- **EXCERPTED DATA**:
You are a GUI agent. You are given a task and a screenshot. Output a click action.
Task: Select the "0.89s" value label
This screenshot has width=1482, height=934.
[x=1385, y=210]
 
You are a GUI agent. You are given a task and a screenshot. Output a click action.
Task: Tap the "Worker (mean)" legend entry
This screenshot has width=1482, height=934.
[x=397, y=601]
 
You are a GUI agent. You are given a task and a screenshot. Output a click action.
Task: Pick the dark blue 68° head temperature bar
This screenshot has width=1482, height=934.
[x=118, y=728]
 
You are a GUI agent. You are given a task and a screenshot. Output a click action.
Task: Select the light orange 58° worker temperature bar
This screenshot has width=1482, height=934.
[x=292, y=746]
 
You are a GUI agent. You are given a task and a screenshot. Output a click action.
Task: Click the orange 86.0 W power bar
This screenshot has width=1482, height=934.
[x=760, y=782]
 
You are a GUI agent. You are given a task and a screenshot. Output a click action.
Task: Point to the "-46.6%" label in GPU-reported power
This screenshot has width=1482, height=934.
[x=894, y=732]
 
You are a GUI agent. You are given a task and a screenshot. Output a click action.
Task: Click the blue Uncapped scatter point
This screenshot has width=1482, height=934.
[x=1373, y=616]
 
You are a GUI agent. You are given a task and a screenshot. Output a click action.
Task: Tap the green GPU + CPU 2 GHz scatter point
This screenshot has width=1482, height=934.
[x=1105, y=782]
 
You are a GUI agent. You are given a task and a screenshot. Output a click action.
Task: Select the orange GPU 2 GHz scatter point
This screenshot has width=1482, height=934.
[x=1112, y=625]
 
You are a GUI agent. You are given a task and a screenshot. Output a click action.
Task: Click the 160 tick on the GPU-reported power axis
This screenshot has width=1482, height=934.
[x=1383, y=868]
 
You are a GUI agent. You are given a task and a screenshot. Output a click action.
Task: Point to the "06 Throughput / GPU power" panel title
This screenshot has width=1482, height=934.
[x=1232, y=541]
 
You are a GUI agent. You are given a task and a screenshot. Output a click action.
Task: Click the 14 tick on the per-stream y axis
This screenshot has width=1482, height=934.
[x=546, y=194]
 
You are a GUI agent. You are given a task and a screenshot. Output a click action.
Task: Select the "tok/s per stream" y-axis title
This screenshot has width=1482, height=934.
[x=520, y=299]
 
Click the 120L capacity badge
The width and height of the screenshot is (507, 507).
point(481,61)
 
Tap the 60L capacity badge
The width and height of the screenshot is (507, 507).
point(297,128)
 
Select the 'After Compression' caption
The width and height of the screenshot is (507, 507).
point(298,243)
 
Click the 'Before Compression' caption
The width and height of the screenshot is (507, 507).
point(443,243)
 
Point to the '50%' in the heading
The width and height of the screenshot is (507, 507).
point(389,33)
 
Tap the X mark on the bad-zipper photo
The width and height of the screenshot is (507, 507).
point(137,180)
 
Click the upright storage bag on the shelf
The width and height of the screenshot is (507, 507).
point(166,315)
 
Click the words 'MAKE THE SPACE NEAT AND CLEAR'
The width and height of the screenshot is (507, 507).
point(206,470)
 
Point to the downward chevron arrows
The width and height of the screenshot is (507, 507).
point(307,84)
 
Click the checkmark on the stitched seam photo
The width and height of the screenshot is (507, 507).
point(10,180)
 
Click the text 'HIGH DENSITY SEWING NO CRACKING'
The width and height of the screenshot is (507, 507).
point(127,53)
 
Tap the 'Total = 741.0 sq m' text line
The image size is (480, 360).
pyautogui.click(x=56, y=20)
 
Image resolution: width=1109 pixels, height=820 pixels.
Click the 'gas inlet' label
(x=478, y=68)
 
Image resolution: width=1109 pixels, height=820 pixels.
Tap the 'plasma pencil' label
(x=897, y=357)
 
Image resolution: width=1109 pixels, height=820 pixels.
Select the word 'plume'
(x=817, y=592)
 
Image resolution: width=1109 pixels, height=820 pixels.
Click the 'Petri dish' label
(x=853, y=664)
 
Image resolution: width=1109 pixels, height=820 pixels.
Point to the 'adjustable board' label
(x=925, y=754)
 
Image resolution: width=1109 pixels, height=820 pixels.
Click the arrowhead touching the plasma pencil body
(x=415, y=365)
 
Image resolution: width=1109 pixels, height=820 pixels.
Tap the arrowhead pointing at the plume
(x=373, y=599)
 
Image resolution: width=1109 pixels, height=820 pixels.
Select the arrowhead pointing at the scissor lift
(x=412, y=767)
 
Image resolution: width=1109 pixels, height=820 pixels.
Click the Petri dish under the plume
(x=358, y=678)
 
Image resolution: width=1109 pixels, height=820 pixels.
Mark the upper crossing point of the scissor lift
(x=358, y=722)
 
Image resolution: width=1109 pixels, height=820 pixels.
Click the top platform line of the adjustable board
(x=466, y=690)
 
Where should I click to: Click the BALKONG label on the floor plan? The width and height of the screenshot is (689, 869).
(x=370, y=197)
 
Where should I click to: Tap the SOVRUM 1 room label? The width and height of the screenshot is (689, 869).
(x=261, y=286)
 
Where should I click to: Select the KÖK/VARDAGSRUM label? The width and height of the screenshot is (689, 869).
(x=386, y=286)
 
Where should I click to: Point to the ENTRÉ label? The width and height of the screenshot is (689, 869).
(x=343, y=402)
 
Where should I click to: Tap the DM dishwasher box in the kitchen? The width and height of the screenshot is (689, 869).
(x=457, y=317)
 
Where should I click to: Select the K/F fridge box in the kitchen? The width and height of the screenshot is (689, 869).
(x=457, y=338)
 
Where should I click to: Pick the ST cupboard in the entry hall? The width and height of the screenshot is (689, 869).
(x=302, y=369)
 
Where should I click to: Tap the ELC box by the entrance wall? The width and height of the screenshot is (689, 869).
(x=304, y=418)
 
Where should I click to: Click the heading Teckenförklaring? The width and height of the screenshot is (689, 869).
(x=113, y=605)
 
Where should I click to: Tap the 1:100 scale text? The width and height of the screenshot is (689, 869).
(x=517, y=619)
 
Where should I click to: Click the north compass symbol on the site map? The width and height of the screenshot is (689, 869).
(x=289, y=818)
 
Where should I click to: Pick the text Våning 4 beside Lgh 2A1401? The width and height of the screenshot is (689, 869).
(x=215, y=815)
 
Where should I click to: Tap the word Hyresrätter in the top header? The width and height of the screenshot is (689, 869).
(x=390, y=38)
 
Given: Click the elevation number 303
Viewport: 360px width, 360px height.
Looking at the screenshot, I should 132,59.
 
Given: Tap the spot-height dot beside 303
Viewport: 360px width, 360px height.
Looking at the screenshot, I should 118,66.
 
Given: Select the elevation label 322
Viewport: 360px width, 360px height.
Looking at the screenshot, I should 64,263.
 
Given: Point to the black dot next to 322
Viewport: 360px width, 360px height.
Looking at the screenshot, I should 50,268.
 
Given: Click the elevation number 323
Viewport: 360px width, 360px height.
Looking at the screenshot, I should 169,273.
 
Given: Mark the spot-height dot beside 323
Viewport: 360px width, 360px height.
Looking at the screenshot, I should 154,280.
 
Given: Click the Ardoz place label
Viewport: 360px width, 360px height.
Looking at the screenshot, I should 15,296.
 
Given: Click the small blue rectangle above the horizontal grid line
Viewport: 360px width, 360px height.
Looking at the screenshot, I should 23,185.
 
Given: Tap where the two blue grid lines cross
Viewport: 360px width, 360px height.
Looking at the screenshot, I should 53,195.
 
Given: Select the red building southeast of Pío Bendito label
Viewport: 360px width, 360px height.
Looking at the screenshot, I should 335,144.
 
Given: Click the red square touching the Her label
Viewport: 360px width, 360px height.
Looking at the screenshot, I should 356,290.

- **THE REQUEST**: Can you write out every row above word for word, changing nothing?

- **RESPONSE TO THE TASK**:
You are a GUI agent. You are given a task and a screenshot. Output a click action.
Task: Select the "0.89s" value label
This screenshot has width=1482, height=934.
[x=1385, y=210]
 
You are a GUI agent. You are given a task and a screenshot. Output a click action.
Task: Tap the "Worker (mean)" legend entry
This screenshot has width=1482, height=934.
[x=397, y=601]
 
You are a GUI agent. You are given a task and a screenshot. Output a click action.
Task: Pick the dark blue 68° head temperature bar
This screenshot has width=1482, height=934.
[x=118, y=728]
 
You are a GUI agent. You are given a task and a screenshot. Output a click action.
Task: Select the light orange 58° worker temperature bar
This screenshot has width=1482, height=934.
[x=292, y=746]
 
You are a GUI agent. You are given a task and a screenshot. Output a click action.
Task: Click the orange 86.0 W power bar
This screenshot has width=1482, height=934.
[x=760, y=782]
 
You are a GUI agent. You are given a task and a screenshot. Output a click action.
Task: Point to the "-46.6%" label in GPU-reported power
This screenshot has width=1482, height=934.
[x=894, y=732]
 
You are a GUI agent. You are given a task and a screenshot. Output a click action.
Task: Click the blue Uncapped scatter point
This screenshot has width=1482, height=934.
[x=1373, y=616]
 
You are a GUI agent. You are given a task and a screenshot. Output a click action.
Task: Tap the green GPU + CPU 2 GHz scatter point
This screenshot has width=1482, height=934.
[x=1105, y=782]
 
You are a GUI agent. You are given a task and a screenshot. Output a click action.
Task: Select the orange GPU 2 GHz scatter point
This screenshot has width=1482, height=934.
[x=1112, y=625]
 
You are a GUI agent. You are given a task and a screenshot. Output a click action.
Task: Click the 160 tick on the GPU-reported power axis
This screenshot has width=1482, height=934.
[x=1383, y=868]
 
You are a GUI agent. You are given a task and a screenshot. Output a click action.
Task: Point to the "06 Throughput / GPU power" panel title
This screenshot has width=1482, height=934.
[x=1232, y=541]
 
You are a GUI agent. You are given a task and a screenshot. Output a click action.
Task: Click the 14 tick on the per-stream y axis
This screenshot has width=1482, height=934.
[x=546, y=194]
 
You are a GUI agent. You are given a task and a screenshot. Output a click action.
Task: Select the "tok/s per stream" y-axis title
This screenshot has width=1482, height=934.
[x=520, y=299]
 
Click the 120L capacity badge
The width and height of the screenshot is (507, 507).
point(481,61)
 
Tap the 60L capacity badge
The width and height of the screenshot is (507, 507).
point(297,128)
 
Select the 'After Compression' caption
The width and height of the screenshot is (507, 507).
point(298,243)
 
Click the 'Before Compression' caption
The width and height of the screenshot is (507, 507).
point(443,243)
 
Point to the '50%' in the heading
The width and height of the screenshot is (507, 507).
point(389,33)
 
Tap the X mark on the bad-zipper photo
The width and height of the screenshot is (507, 507).
point(137,180)
 
Click the upright storage bag on the shelf
The width and height of the screenshot is (507, 507).
point(166,315)
 
Click the words 'MAKE THE SPACE NEAT AND CLEAR'
The width and height of the screenshot is (507, 507).
point(206,470)
 
Point to the downward chevron arrows
The width and height of the screenshot is (507, 507).
point(307,84)
 
Click the checkmark on the stitched seam photo
The width and height of the screenshot is (507, 507).
point(10,180)
 
Click the text 'HIGH DENSITY SEWING NO CRACKING'
The width and height of the screenshot is (507, 507).
point(127,53)
 
Tap the 'Total = 741.0 sq m' text line
The image size is (480, 360).
pyautogui.click(x=56, y=20)
 
Image resolution: width=1109 pixels, height=820 pixels.
Click the 'gas inlet' label
(x=478, y=68)
 
Image resolution: width=1109 pixels, height=820 pixels.
Tap the 'plasma pencil' label
(x=897, y=357)
 
Image resolution: width=1109 pixels, height=820 pixels.
Select the word 'plume'
(x=817, y=592)
 
Image resolution: width=1109 pixels, height=820 pixels.
Click the 'Petri dish' label
(x=853, y=664)
 
Image resolution: width=1109 pixels, height=820 pixels.
Point to the 'adjustable board' label
(x=925, y=754)
 
Image resolution: width=1109 pixels, height=820 pixels.
Click the arrowhead touching the plasma pencil body
(x=415, y=365)
 
Image resolution: width=1109 pixels, height=820 pixels.
Tap the arrowhead pointing at the plume
(x=373, y=599)
 
Image resolution: width=1109 pixels, height=820 pixels.
Select the arrowhead pointing at the scissor lift
(x=412, y=767)
 
Image resolution: width=1109 pixels, height=820 pixels.
Click the Petri dish under the plume
(x=358, y=678)
 
Image resolution: width=1109 pixels, height=820 pixels.
Mark the upper crossing point of the scissor lift
(x=358, y=722)
 
Image resolution: width=1109 pixels, height=820 pixels.
Click the top platform line of the adjustable board
(x=466, y=690)
 
Where should I click to: Click the BALKONG label on the floor plan? The width and height of the screenshot is (689, 869).
(x=370, y=197)
 
Where should I click to: Tap the SOVRUM 1 room label? The width and height of the screenshot is (689, 869).
(x=261, y=286)
 
Where should I click to: Select the KÖK/VARDAGSRUM label? The width and height of the screenshot is (689, 869).
(x=386, y=286)
 
Where should I click to: Point to the ENTRÉ label? The width and height of the screenshot is (689, 869).
(x=343, y=402)
 
Where should I click to: Tap the DM dishwasher box in the kitchen? The width and height of the screenshot is (689, 869).
(x=457, y=317)
 
Where should I click to: Select the K/F fridge box in the kitchen? The width and height of the screenshot is (689, 869).
(x=457, y=338)
 
Where should I click to: Pick the ST cupboard in the entry hall? The width and height of the screenshot is (689, 869).
(x=302, y=369)
 
Where should I click to: Tap the ELC box by the entrance wall? The width and height of the screenshot is (689, 869).
(x=304, y=418)
 
Where should I click to: Click the heading Teckenförklaring? The width and height of the screenshot is (689, 869).
(x=113, y=605)
 
Where should I click to: Tap the 1:100 scale text? The width and height of the screenshot is (689, 869).
(x=517, y=619)
 
Where should I click to: Click the north compass symbol on the site map? The width and height of the screenshot is (689, 869).
(x=289, y=818)
 
Where should I click to: Pick the text Våning 4 beside Lgh 2A1401? The width and height of the screenshot is (689, 869).
(x=215, y=815)
 
Where should I click to: Tap the word Hyresrätter in the top header? The width and height of the screenshot is (689, 869).
(x=390, y=38)
 
Given: Click the elevation number 303
Viewport: 360px width, 360px height.
Looking at the screenshot, I should 132,59.
 
Given: Tap the spot-height dot beside 303
Viewport: 360px width, 360px height.
Looking at the screenshot, I should 118,66.
 
Given: Select the elevation label 322
Viewport: 360px width, 360px height.
Looking at the screenshot, I should 64,263.
 
Given: Point to the black dot next to 322
Viewport: 360px width, 360px height.
Looking at the screenshot, I should 50,268.
 
Given: Click the elevation number 323
Viewport: 360px width, 360px height.
Looking at the screenshot, I should 169,273.
 
Given: Mark the spot-height dot beside 323
Viewport: 360px width, 360px height.
Looking at the screenshot, I should 154,280.
 
Given: Click the Ardoz place label
Viewport: 360px width, 360px height.
Looking at the screenshot, I should 15,296.
 
Given: Click the small blue rectangle above the horizontal grid line
Viewport: 360px width, 360px height.
Looking at the screenshot, I should 23,185.
 
Given: Tap where the two blue grid lines cross
Viewport: 360px width, 360px height.
Looking at the screenshot, I should 53,195.
 
Given: Select the red building southeast of Pío Bendito label
Viewport: 360px width, 360px height.
Looking at the screenshot, I should 335,144.
 
Given: Click the red square touching the Her label
Viewport: 360px width, 360px height.
Looking at the screenshot, I should 356,290.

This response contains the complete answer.